Su mente era un torbellino mientras avanzaba vacilante por la embarrada calle. Al llegar a la puerta del priorato, le volvieron los dolores y hubo de recostarse contra el muro y apretar los dientes hasta que hubieron pasado. Entonces entró en el recinto del priorato. La mayoría de los ciudadanos de la localidad se agolpaban en el pasillo de la nave central y en los de las dos naves laterales. El altar se encontraba en el extremo más alejado. La nueva iglesia tenía un aspecto peculiar. El techo redondeado de piedra habría de tener sobre él, finalmente, un tejado de madera triangular, pero, en aquellos momentos, parecía desprotegido, como un hombre calvo sin sombrero. Los fieles se encontraban en pie, de espaldas a Aliena. Mientras avanzaba con paso vacilante por la catedral, el obispo Waleran Bigod se puso en pie para tomar la palabra. Como en una pesadilla Aliena vio que William Hamleigh se encontraba en pie junto a él. Las palabras del obispo llegaron hasta ella penetrando a través de su aturdimiento.
—Es para mí motivo de inmenso orgullo y placer deciros que nuestro señor, el rey Stephen, ha confirmado a Lord William como conde de Kingsbridge.
A pesar de su dolor y su miedo, Aliena escuchó aquello horrorizada. Durante seis años, desde aquel espantoso día en que vieron a su padre en la prisión de Winchester, ella había dedicado toda su vida a recuperar la propiedad familiar.
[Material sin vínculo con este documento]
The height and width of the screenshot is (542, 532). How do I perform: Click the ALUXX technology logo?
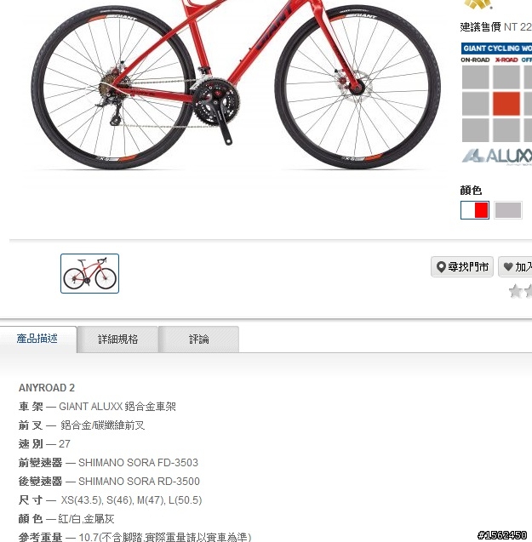[x=497, y=157]
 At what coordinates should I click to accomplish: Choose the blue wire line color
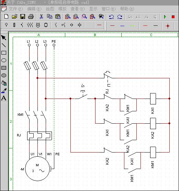122,26
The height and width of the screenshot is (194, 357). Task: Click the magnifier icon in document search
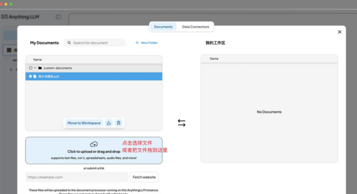pos(69,43)
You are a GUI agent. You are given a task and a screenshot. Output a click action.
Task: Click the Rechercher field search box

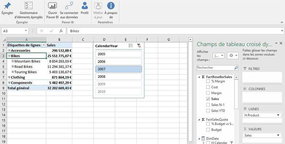coord(215,67)
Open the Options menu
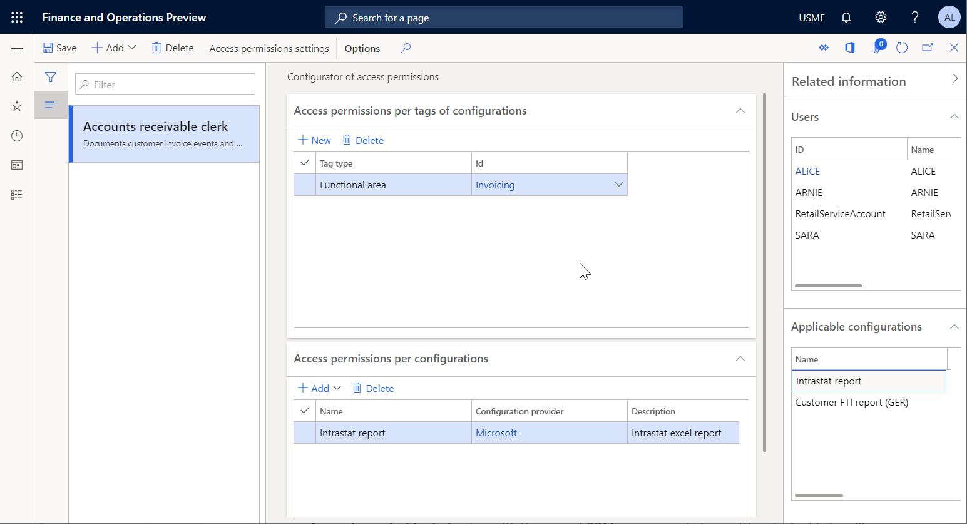This screenshot has width=967, height=524. coord(362,48)
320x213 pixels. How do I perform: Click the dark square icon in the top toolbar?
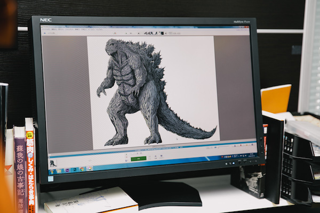[161, 33]
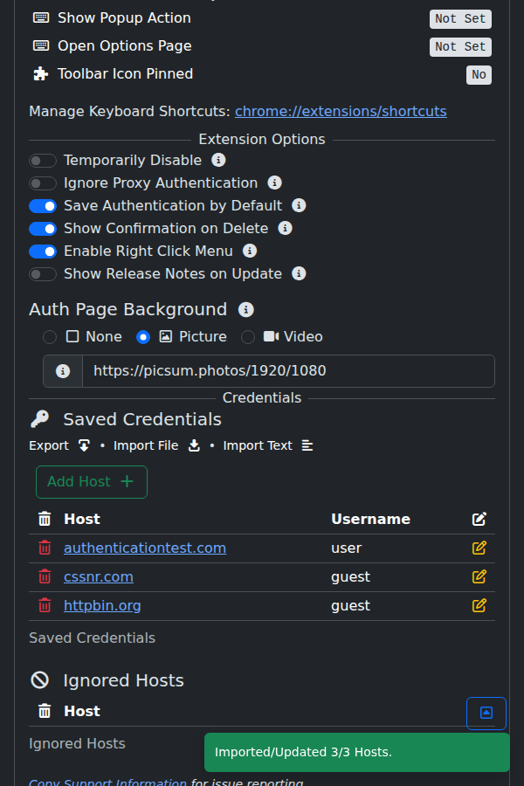Viewport: 524px width, 786px height.
Task: Delete the httpbin.org host entry
Action: pyautogui.click(x=45, y=605)
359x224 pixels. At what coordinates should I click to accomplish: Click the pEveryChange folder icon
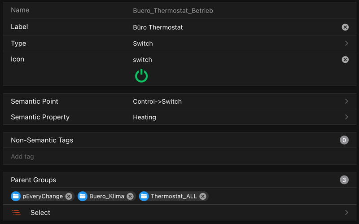pyautogui.click(x=16, y=196)
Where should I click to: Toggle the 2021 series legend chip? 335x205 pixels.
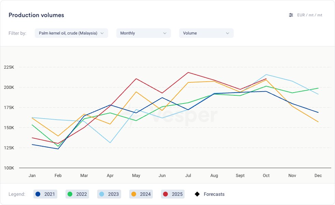[x=45, y=194]
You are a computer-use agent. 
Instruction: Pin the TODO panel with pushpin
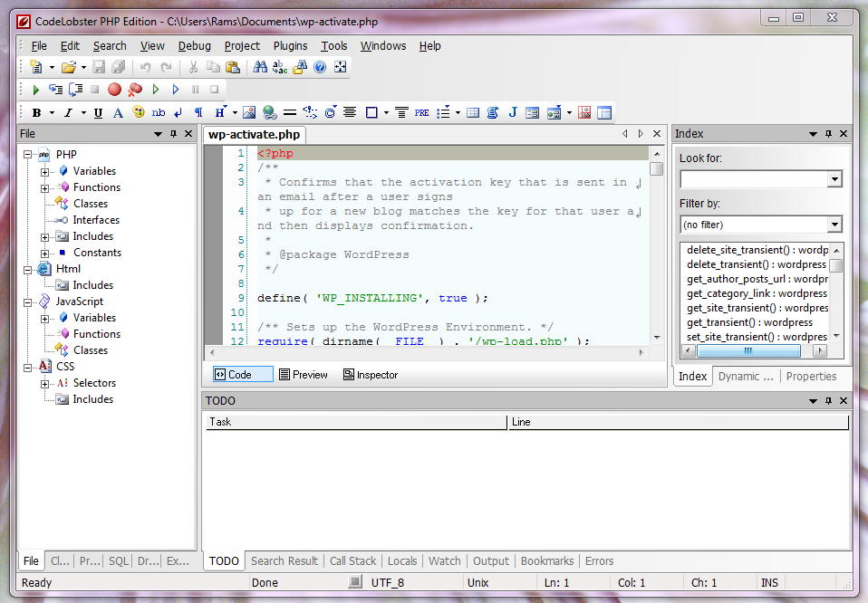coord(828,400)
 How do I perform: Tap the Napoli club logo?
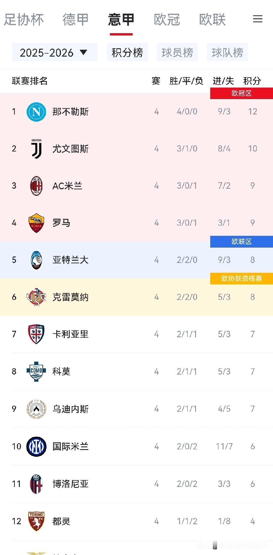36,112
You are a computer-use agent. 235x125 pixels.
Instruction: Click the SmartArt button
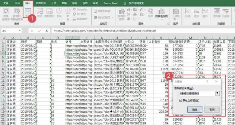click(80, 10)
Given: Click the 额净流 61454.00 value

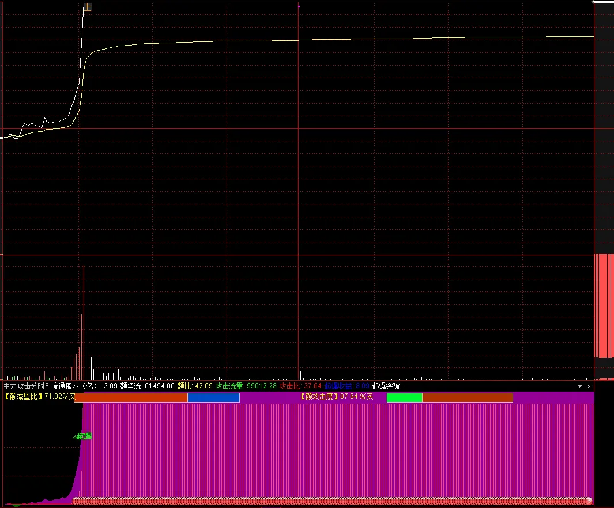Looking at the screenshot, I should click(147, 386).
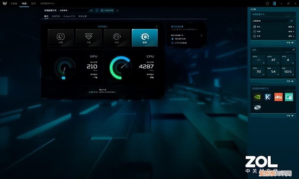Viewport: 299px width, 179px height.
Task: Open the teal app shortcut beside DTS
Action: (289, 97)
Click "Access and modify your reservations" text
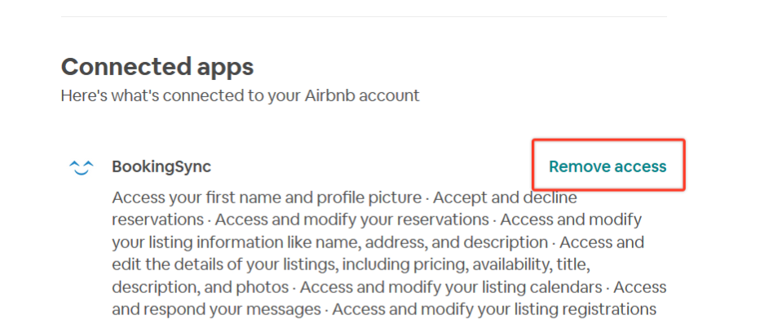 (351, 220)
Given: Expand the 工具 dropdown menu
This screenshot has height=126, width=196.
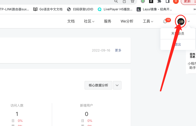Looking at the screenshot, I should pos(148,21).
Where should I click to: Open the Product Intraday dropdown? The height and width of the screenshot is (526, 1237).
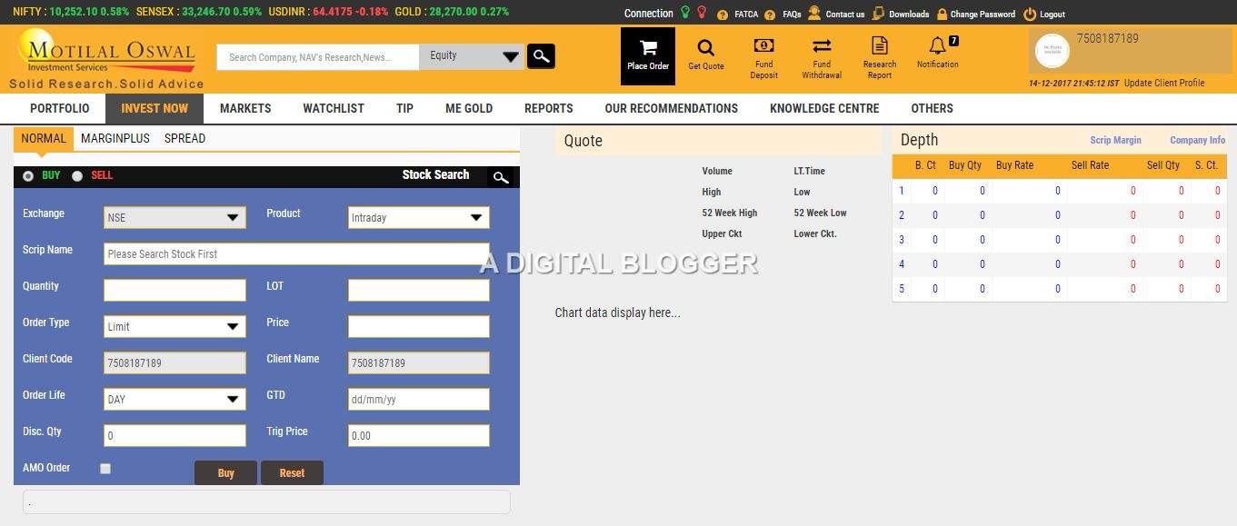pos(418,218)
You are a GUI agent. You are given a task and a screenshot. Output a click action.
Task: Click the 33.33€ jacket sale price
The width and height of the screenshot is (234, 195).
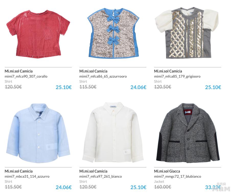click(x=213, y=187)
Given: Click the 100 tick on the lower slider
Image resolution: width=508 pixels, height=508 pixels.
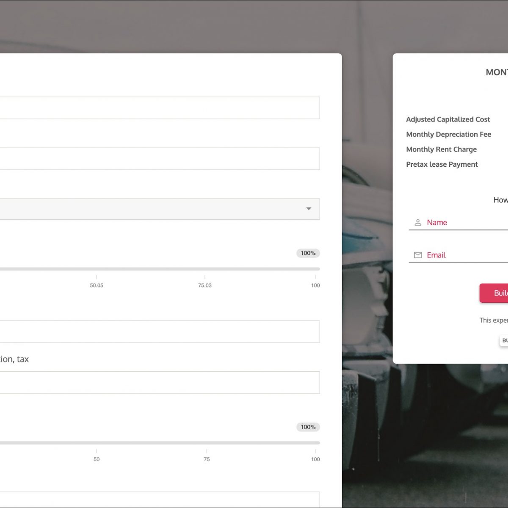Looking at the screenshot, I should tap(315, 443).
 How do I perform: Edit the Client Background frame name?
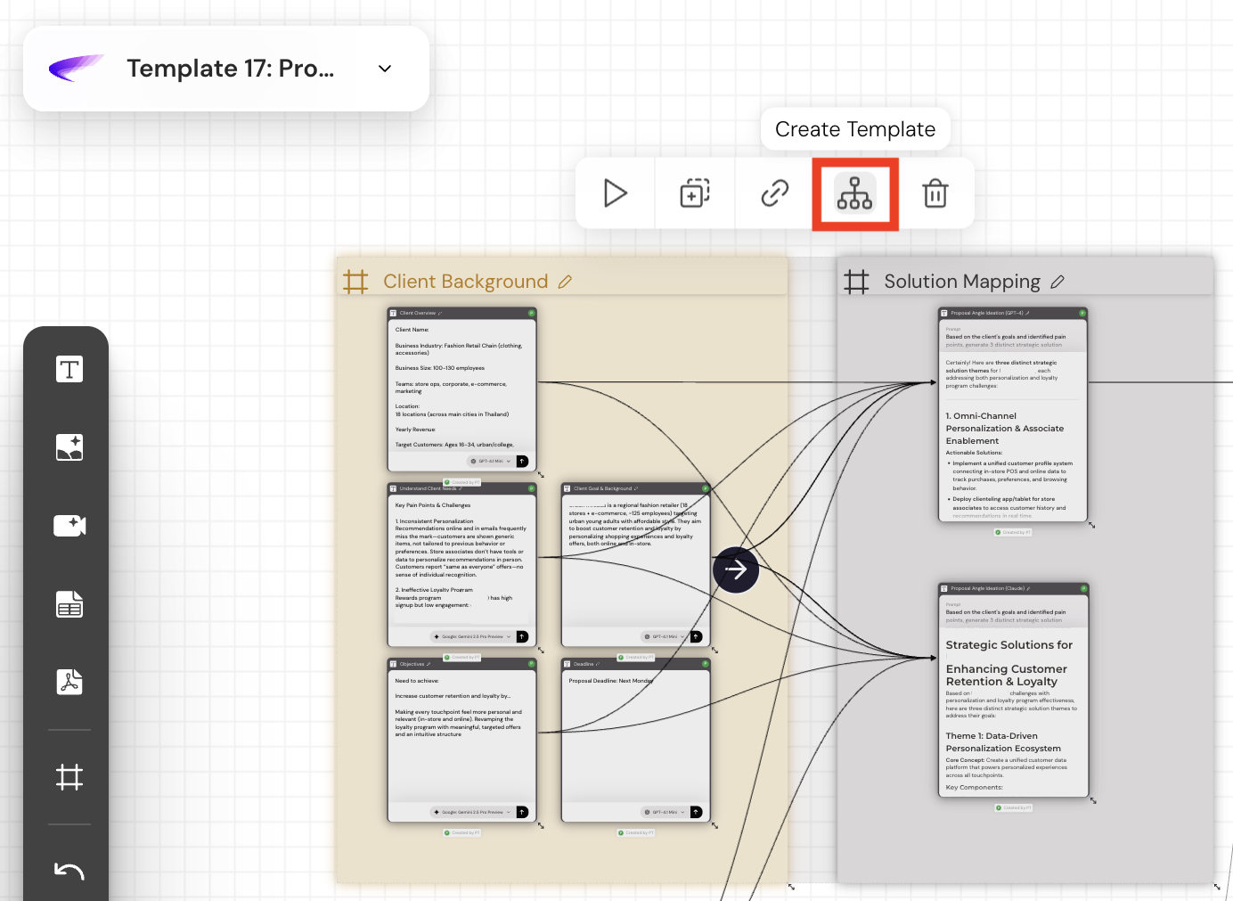pyautogui.click(x=565, y=282)
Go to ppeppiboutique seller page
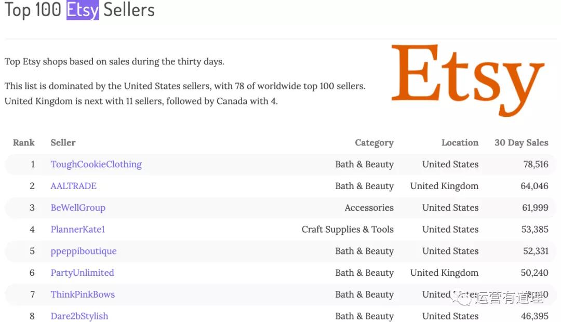This screenshot has width=561, height=322. [x=84, y=251]
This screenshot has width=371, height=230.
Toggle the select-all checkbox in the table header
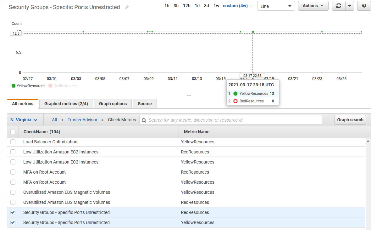pyautogui.click(x=13, y=132)
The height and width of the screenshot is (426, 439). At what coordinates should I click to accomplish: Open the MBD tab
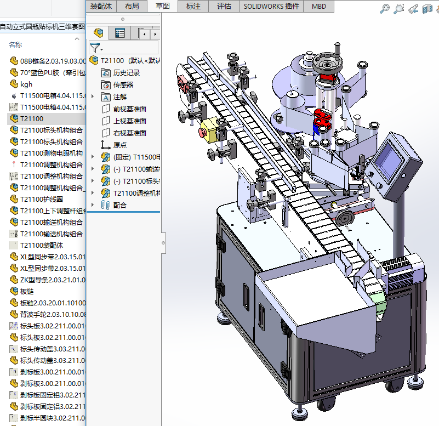click(318, 6)
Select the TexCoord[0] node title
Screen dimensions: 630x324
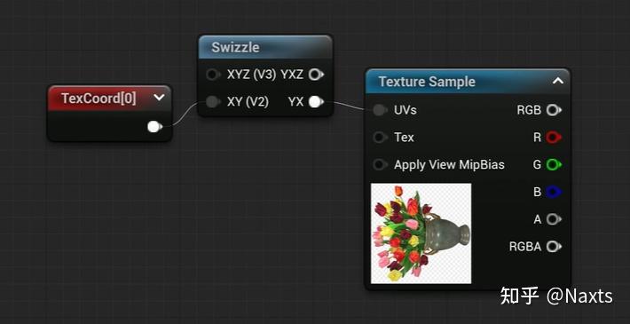coord(98,98)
Junto con Richard habían sobrevivido a ladrones y violadores, a incendios y guerra civil. En varias ocasiones pareció que tenían el premio al alcance de la mano. Pero ahora ya lo habían perdido.
Hubo un murmullo iracundo entre los allí congregados. Todos ellos habían sufrido a manos de William, y todavía abrigaban temor hacia él. No se sentían en modo alguno felices al verle honrado por el rey que se suponía que tenía que protegerlos. Aliena miró en derredor buscando a Richard, para ver cómo encajaba aquel golpe final. Pero le fue imposible localizarle.
El prior Philip se puso en pie con el rostro ensombrecido y empezó a cantar el himno. Los fieles le siguieron con desgana. Aliena se apoyó contra una columna al sufrir de una nueva contracción. Se encontraba al fondo de la multitud y nadie paró mientes en ella. En cierto modo, aquella mala noticia la calmó.
Sencillamente voy a tener un hijo
, se dijo,
es algo que pasa todos los días. Sólo necesito encontrar a Martha o a Richard, y ellos se ocuparán de lo que haga falta
.
Una vez que le hubo pasado el dolor, se abrió camino entre los fieles buscando a Martha. En el pasillo de la nave lateral septentrional había un grupo de mujeres, y Aliena se dirigió hacia ellas. La gente la miraba con curiosidad. Pero, en aquel momento, otra cosa distrajo su atención. Un ruido extraño, como si algo retumbase. En un principio apenas se oyó debido al cántico, pero éste calló en seguida al ir adquiriendo más fuerza el sonido retumbante.
Aliena llegó adonde estaban las mujeres en grupo. Miraban ansiosas en derredor, buscando el origen del ruido.
—¿Habéis visto a mi cuñada Martha? —preguntó a una de ellas, poniéndole la mano en el hombro.